KCHGA, Nature and Will

Tom wrote:

I think it’s a good idea to distinguish between “awareness” and “narration”. What is often referred to as “self-awareness” is the ability to conceive of oneself as a character in a story and to narrate the events which happen to this character. Awareness, on the other hand, is our response to our environment. It is entirely composed of immediate feelings, not thoughts or even integrated perceptions. Awareness does not require narration because awareness does not insist upon explanations for what’s happening. Explanations are necessary to narration because that’s what makes the story tie together.

When I’m talking about a “higher self”, I’m talking about awareness without narration. It’s a direct apprehension (but not necessarily comprehension) of reality. I call it “higher” only by convention. In fact, its more basic and hence might be more accurately described as lower.

Achieving a state of awareness without narration reveals to us the extent to which our version of reality is infested with imaginary objects and relationships which makes it a powerfully revelatory and potentially life-changing experience. Thus it is often thought of as superior consciousness.

We do not have more than one form of awareness. We can, however, make up as many narrations of our experience as we like.

I think this explanation is good as far as it goes, but I think you’re being way too simplistic in boiling everything down to “narration”. There are elements of “coloured perception” masking the HGA which go far deeper than “narration” would suggest. I much prefer to make the distinction between awareness of what’s actually real, and awareness of what’s imaginary, and I’d replace your usage of “narration” with the latter term. Absorbed’s “facing fears” thread we had some time ago was a good illustration of the kind of thing I’m talking about.

Tom wrote:

To talk about one’s “true nature” is to narrate some place for oneself in the universe that is correct, some action that is purer or more appropriate for one than some other action. This is, I think, a mistake.

This is indeed a common way of looking at “true nature,” but it’s not the one I employ. I actually don’t like the qualifier “true” very much, and prefer to just use “nature” (with the unspoken understanding that it is one’s real nature rather than what one imagines one’s nature to be that is being referred to).

The significance of the “true” qualifier in the way I use it is to denote what’s left when all the imaginary elements of nature have been stripped away, making it pretty much an opposite usage to the one you describe above. The same goes for “true will”; “true will” is not some cosmologically laid down consecrated course that you’ve been destined to follow, but the tendency to action that you have when you are free from the imaginary phantasms that distract you down roads that are not conducive to your actual non-imaginary nature.

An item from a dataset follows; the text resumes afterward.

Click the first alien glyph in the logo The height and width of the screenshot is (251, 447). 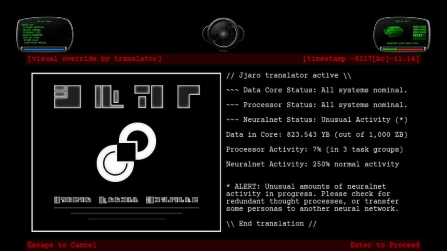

“True”, in this sense, doesn’t signify “special” as much as it does “free from all the false crap.” It’s something of a negative definition, and in practical terms there’s no a priori reason why any number of different acts couldn’t be in accordance with true will at any given point in time. Theoretically there is arguably only one such act at any given time, but we can safely assume the inadequacy of our measuring equipment will forever prevent us from actually discovering what that is even if it does exist, so we can happily discard the idea for all practical purposes.